How to protect quality in your game
When you are working on a game it is often difficult to choose which problems to fix and features to add. Whenever you play your game you'll get new ideas and when you give other people a chance to play they won't only give you feedback, they will give you feature requests as well. Sometimes it might feel that adding as many cool features to your game as possible is the right way to go. It's cool if the hero can jump and run, but isn't it cooler if multiple heroes can fly and sprint as well?

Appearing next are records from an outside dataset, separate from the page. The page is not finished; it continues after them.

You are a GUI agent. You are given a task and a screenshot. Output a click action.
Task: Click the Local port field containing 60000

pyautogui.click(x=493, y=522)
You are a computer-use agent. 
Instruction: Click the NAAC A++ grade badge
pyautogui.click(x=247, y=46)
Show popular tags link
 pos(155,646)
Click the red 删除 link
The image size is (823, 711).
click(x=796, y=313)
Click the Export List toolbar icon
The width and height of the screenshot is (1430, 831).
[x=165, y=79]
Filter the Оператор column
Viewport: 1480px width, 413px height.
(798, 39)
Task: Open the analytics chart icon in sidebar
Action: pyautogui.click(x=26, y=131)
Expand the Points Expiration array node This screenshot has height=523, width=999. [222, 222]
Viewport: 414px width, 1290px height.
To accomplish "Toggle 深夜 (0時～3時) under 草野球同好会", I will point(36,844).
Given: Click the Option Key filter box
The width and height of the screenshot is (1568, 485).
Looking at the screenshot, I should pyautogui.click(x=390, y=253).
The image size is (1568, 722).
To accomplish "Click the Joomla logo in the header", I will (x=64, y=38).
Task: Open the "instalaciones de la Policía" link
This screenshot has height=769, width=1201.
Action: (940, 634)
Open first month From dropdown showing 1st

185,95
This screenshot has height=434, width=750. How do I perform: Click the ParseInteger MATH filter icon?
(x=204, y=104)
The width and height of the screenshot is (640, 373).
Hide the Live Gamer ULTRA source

It might be, but it's more likely that you'll end up with a low quality game with a lot of unnecessary features.
The quality of a game is always directly related to three things : scope, time & budget.
This won't be news to you, but it's important to know the relation between these three.
In project management we call them the triple constraints and understanding them can be a basic tool to work towards higher quality products.
Scope answers the question of what you will spend your time and money on. This can be features, bug fixes, polish, marketing, ...
Time answers the question of how long you have to finish the game. This isn't work time but the actual time between today and the release date of your game.
Budget is the amount of money and resources you can spend on the game. Work time is part of your budget as it can be bought by hiring more people.
The general rule is that if one of the constraints changes in size, at least one of the other two will have to change as well in order to maintain quality. Here's an example :
Play tests have shown that one of your features needs a better introduction level.
This means an increase of scope so either time or budget (or both) will have to grow as well.
If your milestones are set and time can't be changed, then you can increase budget and pay someone to help on the level design.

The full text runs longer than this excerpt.